Implied Covenant of Good Faith and Fair
Dealing
Defendant argues that
the second cause of action fails to plead sufficient facts to sustain a claim
for breach of the Implied Covenant of Good Faith and Fair Dealing. Generally,
the elements of an action for the breach of the implied covenant of good faith
and fair dealing in the insurance context are: (1) insurer obligated under
policy to first or third party; (2) implied duty; (3) unreasonable breach of
that duty; and (4) causation of at least economic damages. (Love v.
Fire Exchange (1990) 221 Cal.App.3d 1136, 1151.) To breach the implied
duty, benefits due under the policy must have been withheld, and the reason for
withholding benefits must have been unreasonable or without proper cause. (Id.)
Every contract contains
an implied-in-law covenant of good faith and fair dealing. (Hicks v. E.T.

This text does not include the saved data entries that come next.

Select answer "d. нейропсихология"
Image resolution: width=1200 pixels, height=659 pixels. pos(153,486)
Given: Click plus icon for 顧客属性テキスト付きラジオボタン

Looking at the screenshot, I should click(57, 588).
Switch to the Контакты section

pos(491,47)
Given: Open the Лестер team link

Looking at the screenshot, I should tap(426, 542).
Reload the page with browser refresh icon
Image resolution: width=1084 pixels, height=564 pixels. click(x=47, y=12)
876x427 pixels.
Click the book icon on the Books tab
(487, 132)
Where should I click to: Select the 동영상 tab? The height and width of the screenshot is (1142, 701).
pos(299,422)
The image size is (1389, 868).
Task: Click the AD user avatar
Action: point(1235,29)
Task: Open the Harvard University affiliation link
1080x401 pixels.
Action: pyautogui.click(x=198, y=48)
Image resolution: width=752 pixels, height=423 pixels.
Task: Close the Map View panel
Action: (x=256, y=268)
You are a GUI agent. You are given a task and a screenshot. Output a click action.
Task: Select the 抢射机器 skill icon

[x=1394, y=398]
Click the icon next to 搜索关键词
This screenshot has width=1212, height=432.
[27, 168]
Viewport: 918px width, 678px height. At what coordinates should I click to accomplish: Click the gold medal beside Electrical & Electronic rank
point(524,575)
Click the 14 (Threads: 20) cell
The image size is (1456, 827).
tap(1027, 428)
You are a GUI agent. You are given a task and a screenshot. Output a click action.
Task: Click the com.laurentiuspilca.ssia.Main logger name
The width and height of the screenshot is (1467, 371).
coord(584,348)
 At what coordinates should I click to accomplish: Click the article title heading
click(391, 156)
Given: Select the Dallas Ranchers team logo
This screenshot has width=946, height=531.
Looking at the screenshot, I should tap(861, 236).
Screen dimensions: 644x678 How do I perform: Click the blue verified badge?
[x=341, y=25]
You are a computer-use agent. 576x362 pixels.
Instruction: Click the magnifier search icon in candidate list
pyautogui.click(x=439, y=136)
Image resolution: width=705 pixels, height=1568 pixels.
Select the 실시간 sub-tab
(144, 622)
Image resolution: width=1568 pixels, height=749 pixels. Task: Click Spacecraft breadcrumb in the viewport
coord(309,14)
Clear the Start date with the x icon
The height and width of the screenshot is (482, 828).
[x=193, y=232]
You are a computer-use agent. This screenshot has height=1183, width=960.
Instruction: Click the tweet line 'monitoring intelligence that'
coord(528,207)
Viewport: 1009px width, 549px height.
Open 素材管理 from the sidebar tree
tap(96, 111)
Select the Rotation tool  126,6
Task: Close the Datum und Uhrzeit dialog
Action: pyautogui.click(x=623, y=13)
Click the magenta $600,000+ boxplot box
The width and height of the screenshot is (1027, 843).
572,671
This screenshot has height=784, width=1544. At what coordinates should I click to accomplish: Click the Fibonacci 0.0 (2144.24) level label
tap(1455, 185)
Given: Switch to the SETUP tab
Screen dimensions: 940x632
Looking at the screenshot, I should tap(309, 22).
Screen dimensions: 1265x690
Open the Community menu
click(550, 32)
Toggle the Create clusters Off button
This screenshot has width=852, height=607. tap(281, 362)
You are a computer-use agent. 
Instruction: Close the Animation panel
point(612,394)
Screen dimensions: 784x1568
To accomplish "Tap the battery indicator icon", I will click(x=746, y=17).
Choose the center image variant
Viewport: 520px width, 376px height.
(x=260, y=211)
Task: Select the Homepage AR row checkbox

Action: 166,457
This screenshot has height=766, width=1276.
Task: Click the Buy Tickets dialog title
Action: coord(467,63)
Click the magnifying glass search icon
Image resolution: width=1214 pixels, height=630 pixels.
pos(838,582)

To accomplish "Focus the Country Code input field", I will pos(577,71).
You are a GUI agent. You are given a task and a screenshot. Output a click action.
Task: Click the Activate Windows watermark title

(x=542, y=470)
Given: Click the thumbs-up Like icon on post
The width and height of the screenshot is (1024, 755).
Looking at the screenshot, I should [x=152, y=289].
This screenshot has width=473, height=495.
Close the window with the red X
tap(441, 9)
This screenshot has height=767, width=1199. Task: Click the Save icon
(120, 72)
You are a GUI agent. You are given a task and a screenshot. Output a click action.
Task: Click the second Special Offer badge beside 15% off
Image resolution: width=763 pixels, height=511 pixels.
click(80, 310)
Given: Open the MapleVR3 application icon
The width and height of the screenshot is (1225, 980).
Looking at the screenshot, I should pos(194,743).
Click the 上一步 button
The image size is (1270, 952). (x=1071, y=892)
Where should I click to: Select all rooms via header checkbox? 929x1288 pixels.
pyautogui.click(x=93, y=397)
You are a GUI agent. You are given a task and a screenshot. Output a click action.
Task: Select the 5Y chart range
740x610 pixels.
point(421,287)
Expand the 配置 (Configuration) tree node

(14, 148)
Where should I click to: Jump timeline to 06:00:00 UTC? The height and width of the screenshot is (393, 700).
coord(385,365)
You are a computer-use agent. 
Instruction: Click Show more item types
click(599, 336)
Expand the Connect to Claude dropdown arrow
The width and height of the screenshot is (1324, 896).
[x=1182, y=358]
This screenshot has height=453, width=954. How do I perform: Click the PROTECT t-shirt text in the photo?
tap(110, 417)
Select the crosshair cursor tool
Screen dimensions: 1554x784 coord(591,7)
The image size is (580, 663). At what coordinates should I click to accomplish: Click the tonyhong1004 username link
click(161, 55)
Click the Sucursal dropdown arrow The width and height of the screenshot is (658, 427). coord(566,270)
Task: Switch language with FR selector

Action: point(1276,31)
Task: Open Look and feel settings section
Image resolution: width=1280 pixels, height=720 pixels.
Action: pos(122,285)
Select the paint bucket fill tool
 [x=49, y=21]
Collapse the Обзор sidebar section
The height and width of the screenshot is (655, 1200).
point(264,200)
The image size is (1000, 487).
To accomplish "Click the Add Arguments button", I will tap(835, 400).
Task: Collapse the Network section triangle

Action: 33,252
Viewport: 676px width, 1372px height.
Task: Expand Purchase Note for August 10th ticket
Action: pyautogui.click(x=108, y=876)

Legg & Associates (2001) 89 Cal.App.4th 496, 508.) “Simply stated, the
burden imposed is that neither party will do anything which will injure the
right of the other to receive the benefits of the agreement. Or to put it
another way, the implied covenant imposes upon each party the obligation to do
everything that the contract presupposes they will do to accomplish its
purpose.” (Careau & Co. v. Sec. Pac. Bus. Credit, Inc., (1990) 222
Cal.App.3d 1371, 1393, citations and quotations omitted.)
“A breach of the implied covenant of good faith and fair dealing
involves something beyond breach of the contractual duty itself’ and it has
been held that bad faith implies unfair dealing rather than mistaken judgment.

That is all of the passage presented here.